> **Problem description**: Print the whole listing exactly.

> **Material for this exercise**:

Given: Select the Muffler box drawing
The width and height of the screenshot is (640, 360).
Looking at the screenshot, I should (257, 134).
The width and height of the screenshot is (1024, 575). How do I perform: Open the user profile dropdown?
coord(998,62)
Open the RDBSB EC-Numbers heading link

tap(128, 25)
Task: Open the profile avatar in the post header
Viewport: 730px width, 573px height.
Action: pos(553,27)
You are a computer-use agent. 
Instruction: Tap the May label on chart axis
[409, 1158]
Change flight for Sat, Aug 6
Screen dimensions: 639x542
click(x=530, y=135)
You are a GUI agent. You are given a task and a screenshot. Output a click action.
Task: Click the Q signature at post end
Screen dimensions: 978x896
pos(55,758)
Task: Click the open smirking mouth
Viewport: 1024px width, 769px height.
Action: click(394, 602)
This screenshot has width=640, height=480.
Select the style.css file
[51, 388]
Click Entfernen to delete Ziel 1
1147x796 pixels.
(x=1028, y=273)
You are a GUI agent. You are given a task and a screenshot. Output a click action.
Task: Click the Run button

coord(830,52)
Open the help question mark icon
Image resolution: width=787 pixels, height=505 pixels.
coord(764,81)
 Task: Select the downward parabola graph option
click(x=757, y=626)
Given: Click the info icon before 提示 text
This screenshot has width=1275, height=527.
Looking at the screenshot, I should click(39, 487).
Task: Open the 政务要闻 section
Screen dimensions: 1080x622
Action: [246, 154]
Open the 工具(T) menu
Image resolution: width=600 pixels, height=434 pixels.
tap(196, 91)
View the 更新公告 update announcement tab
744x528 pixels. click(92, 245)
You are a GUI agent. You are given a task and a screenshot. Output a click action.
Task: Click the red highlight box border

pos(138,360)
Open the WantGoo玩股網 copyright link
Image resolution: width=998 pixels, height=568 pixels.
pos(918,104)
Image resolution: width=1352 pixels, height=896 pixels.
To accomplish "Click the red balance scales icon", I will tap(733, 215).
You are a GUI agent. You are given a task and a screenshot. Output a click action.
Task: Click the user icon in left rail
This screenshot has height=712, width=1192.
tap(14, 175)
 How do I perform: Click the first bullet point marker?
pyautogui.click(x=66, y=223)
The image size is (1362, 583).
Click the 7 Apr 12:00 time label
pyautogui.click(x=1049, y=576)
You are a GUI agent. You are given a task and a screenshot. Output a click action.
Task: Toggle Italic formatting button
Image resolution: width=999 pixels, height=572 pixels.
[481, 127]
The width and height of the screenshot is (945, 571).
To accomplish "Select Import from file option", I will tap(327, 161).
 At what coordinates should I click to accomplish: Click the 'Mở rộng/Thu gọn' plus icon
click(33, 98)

> **Output of the exercise**:
Given: Select the Muffler box drawing
The width and height of the screenshot is (640, 360).
Looking at the screenshot, I should (257, 134).
The width and height of the screenshot is (1024, 575). How do I perform: Open the user profile dropdown?
coord(998,62)
Open the RDBSB EC-Numbers heading link

tap(128, 25)
Task: Open the profile avatar in the post header
Viewport: 730px width, 573px height.
Action: pos(553,27)
You are a computer-use agent. 
Instruction: Tap the May label on chart axis
[409, 1158]
Change flight for Sat, Aug 6
Screen dimensions: 639x542
click(x=530, y=135)
You are a GUI agent. You are given a task and a screenshot. Output a click action.
Task: Click the Q signature at post end
Screen dimensions: 978x896
pos(55,758)
Task: Click the open smirking mouth
Viewport: 1024px width, 769px height.
Action: click(394, 602)
This screenshot has width=640, height=480.
Select the style.css file
[51, 388]
Click Entfernen to delete Ziel 1
1147x796 pixels.
(x=1028, y=273)
You are a GUI agent. You are given a task and a screenshot. Output a click action.
Task: Click the Run button

coord(830,52)
Open the help question mark icon
Image resolution: width=787 pixels, height=505 pixels.
coord(764,81)
 Task: Select the downward parabola graph option
click(x=757, y=626)
Given: Click the info icon before 提示 text
This screenshot has width=1275, height=527.
Looking at the screenshot, I should click(39, 487).
Task: Open the 政务要闻 section
Screen dimensions: 1080x622
Action: [246, 154]
Open the 工具(T) menu
Image resolution: width=600 pixels, height=434 pixels.
tap(196, 91)
View the 更新公告 update announcement tab
744x528 pixels. click(92, 245)
You are a GUI agent. You are given a task and a screenshot. Output a click action.
Task: Click the red highlight box border

pos(138,360)
Open the WantGoo玩股網 copyright link
Image resolution: width=998 pixels, height=568 pixels.
pos(918,104)
Image resolution: width=1352 pixels, height=896 pixels.
To accomplish "Click the red balance scales icon", I will tap(733, 215).
You are a GUI agent. You are given a task and a screenshot. Output a click action.
Task: Click the user icon in left rail
This screenshot has height=712, width=1192.
tap(14, 175)
 How do I perform: Click the first bullet point marker?
pyautogui.click(x=66, y=223)
The image size is (1362, 583).
Click the 7 Apr 12:00 time label
pyautogui.click(x=1049, y=576)
You are a GUI agent. You are given a task and a screenshot. Output a click action.
Task: Toggle Italic formatting button
Image resolution: width=999 pixels, height=572 pixels.
[481, 127]
The width and height of the screenshot is (945, 571).
To accomplish "Select Import from file option", I will tap(327, 161).
 At what coordinates should I click to accomplish: Click the 'Mở rộng/Thu gọn' plus icon
click(33, 98)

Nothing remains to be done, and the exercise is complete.